Duży jest po szkoleniu PT, w stosunku do ludzi totalnie łagodny, wręcz uległy, można zrobić z nim WSZYSTKO, na spacerach słuchał się pięknie, psy mogły warczeć, obszczekiwać, poza lekko zjeżonym grzbietem nie było żadnej reakcji. Do czasu.
Niestety, gdy psiaki wychodzą razem, chłopak rzuca mi się do każdego samca wykazującego zainteresowanie sunią (na szczęście wysterylizowaną), mijanego na chodniku, czy spotkanego w parku, bez różnicy czy mowa o psie wielkości jamnika, czy doga, zdarza mu się ustawiać nawet sunie.
Nie jest to atak w celu zjedzenia, raczej powala psa na ziemię, i kładzie się na nim pokazując zęby - takie pokazywanie miejsca w szeregu, jednak wygląda to mało wesoło bo pies ma 75cm w kłębie i waży ok 50kg..

Kiedyś dosłownie znikąd pojawił się na horyzoncie spory bezpański kundel i podbiegł do suczy, Duży natychmiast wpadł w swój amok :oops: Oba moje psiaki były na linkach 10-metrowych, więc kocioł trwał tylko kilka sekund. Intruzowi nic się nie stało, mój pies uspokoił się jak tylko złapałam go za obrożę, a tamten uciekł. Ale co się strachu najadłam, to moje...
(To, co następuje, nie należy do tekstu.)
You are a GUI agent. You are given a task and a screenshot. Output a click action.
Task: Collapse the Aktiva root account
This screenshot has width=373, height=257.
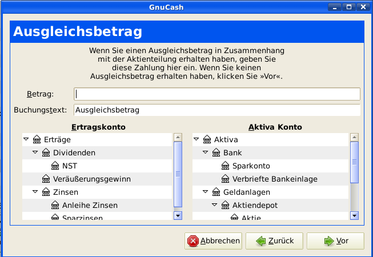click(x=196, y=139)
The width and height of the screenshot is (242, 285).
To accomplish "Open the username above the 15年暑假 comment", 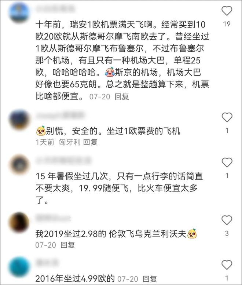I will 63,160.
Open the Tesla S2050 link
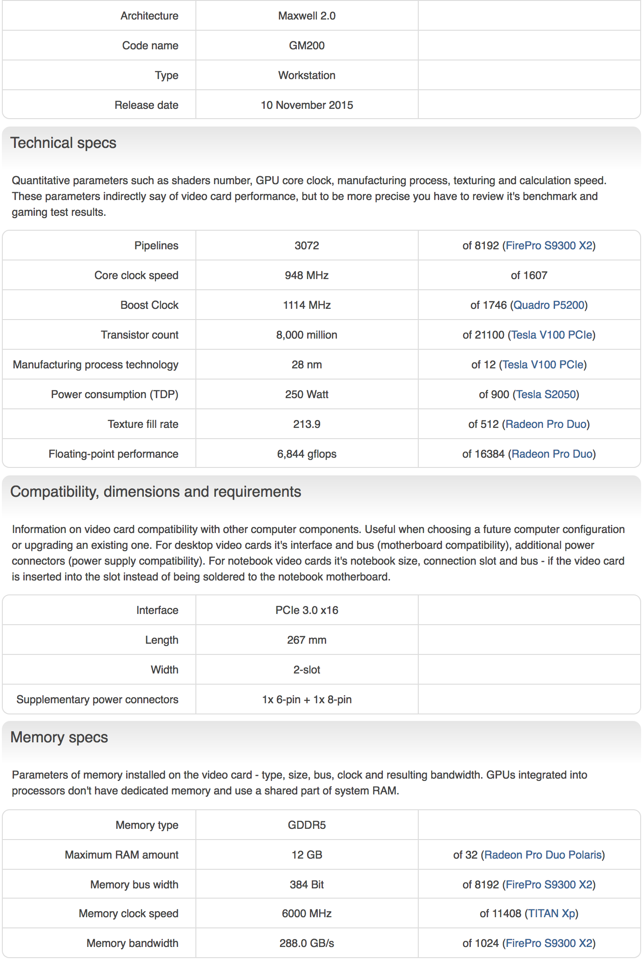Image resolution: width=643 pixels, height=960 pixels. tap(546, 394)
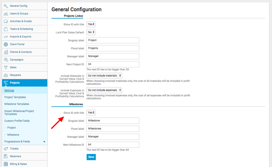Click the Next Project ID input field
The width and height of the screenshot is (272, 167).
113,64
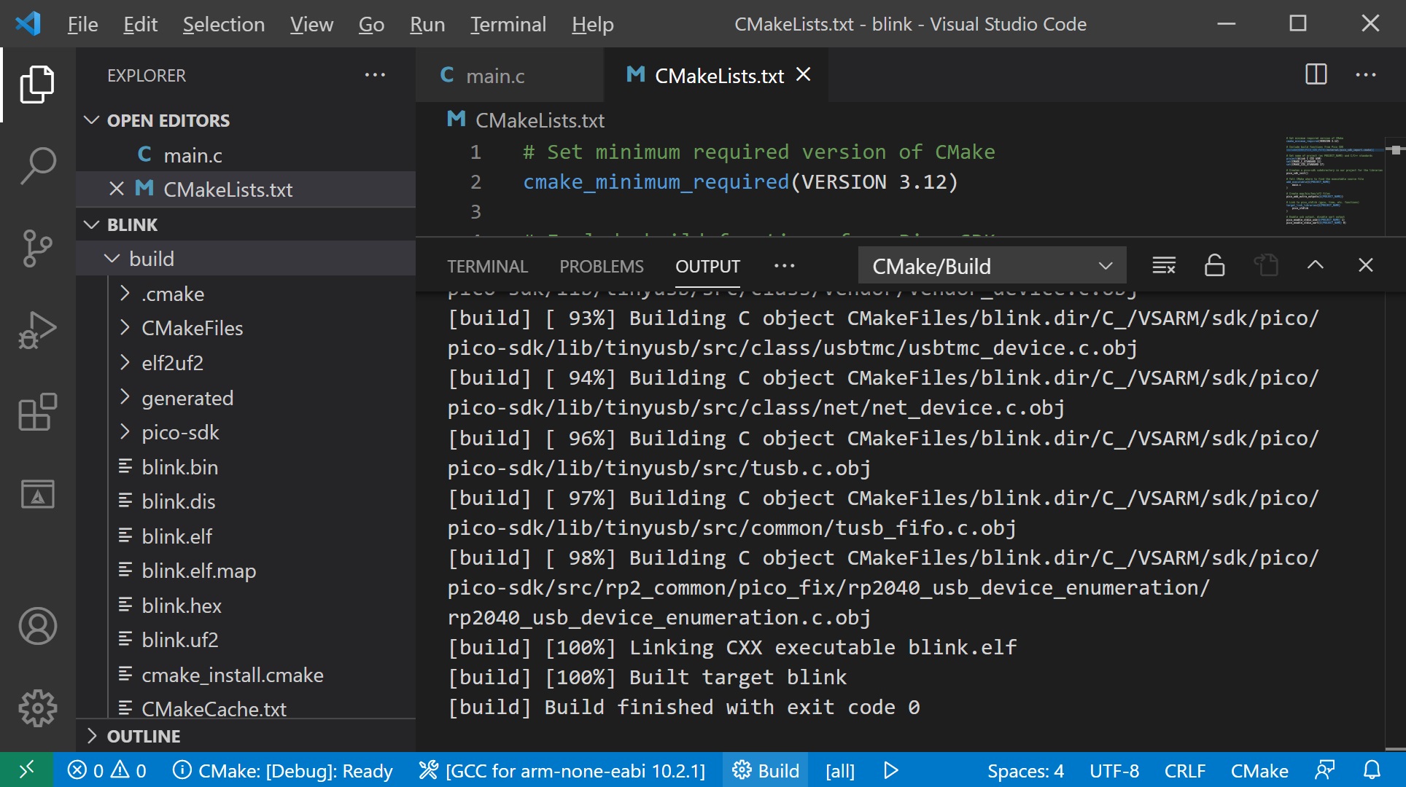Switch to the TERMINAL tab
1406x787 pixels.
point(487,267)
Do niedawna myślałam, że mam w pełni opanowanego psa, z każdej awantury dało się go odwołać bez problemu, sam do psów nie podbiegał, na smyczy chodzi jak anioł, na spacerach jedyne o czym myśli to aport. W towarzystwie suczy - wszystko się zmienia. Nie wiem jak go tego oduczyć bez kontaktu z innymi samcami pod kontrolą, w obecności których mogłabym robić korekty. Przecież nie będę w parku nachodzić Bogu ducha winnych psiaków i ich właścicieli.
Szkoleniowiec nie pozwolił mi na powtórzenie kursu z dwoma psami, a tylko wtedy problem się pojawia. Innych szkół w mieście nie pytałam, bo chłopak ma gigantyczną chorobę lokomocyjną (problemy z błędnikiem), a nie mogę go trenować po końskich dawkach uspokajaczy.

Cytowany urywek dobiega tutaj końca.